Unlike many social networks, 8 isn’t backed by a massive amount of venture funding. Ms. Haggerty and Ms. Fennessy have raised just $4.5 million to launch the product. But what they lack in funding, they may make up for in social footprint. The pair say they have lined up 300 content partners, including the actress Rosario Dawson, the graffiti artist Shepard Fairey, as well as a pool of YouTube stars and other social media influencers who in aggregate boast of 275 million followers in other social media. Not a bad promotional platform to start with.
Besides 8’s unique business model, Ms. Fennessy sees the product as having another distinguishing quality that should help attract consumers–it’s all about positivity.
“We feel when people are inspired by other creators, and empowered by the commercial part of 8,” said Ms. Fennessy. “When you are feeling worthy and making money, and your creativity is being honored, it just feels different.”
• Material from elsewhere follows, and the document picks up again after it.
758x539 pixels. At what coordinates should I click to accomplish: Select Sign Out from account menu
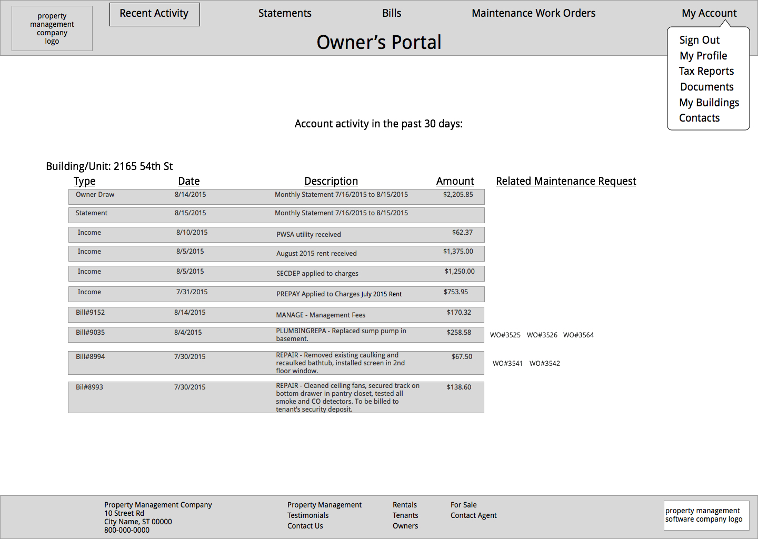699,41
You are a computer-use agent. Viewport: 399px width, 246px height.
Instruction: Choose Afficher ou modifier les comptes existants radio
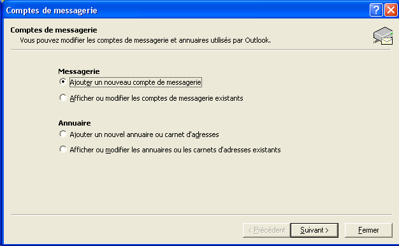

It’s that positive approach that attracted Ms. Arquette, who recently took home an Academy Award for her work in the movie “Boyhood,” along with 8’s artist-first design.
“There is such a negative bent to social media,” she said. “We spend so much time looking at things [in digital media] that visually are pretty unpleasing. We as a species respond to art, and people want beauty in their life. This is not a community that supports dislikes.”
In fact, 8 is designed to be a community that supports contributors–and charities. 8 users can opt to contribute a portion of their earnings to one of 35 charities the company has partnered with.
That feel-good bent is all well and good, but from a business perspective, 8 is likely to stand out because of its unique commercial model.
“8’s business model is incredibly disruptive,” said Boris Jordan, president and chief executive of The Sputnik Group, which has invested in 8. “Today you have these young girls with 25 million followers in social media and they aren’t necessarily getting paid. This is the first social network with real transparency about its business model.”
Mr. Jordan predicts that 8 will scale up quickly, pulling in $75 million to $100 million in revenue by its third year.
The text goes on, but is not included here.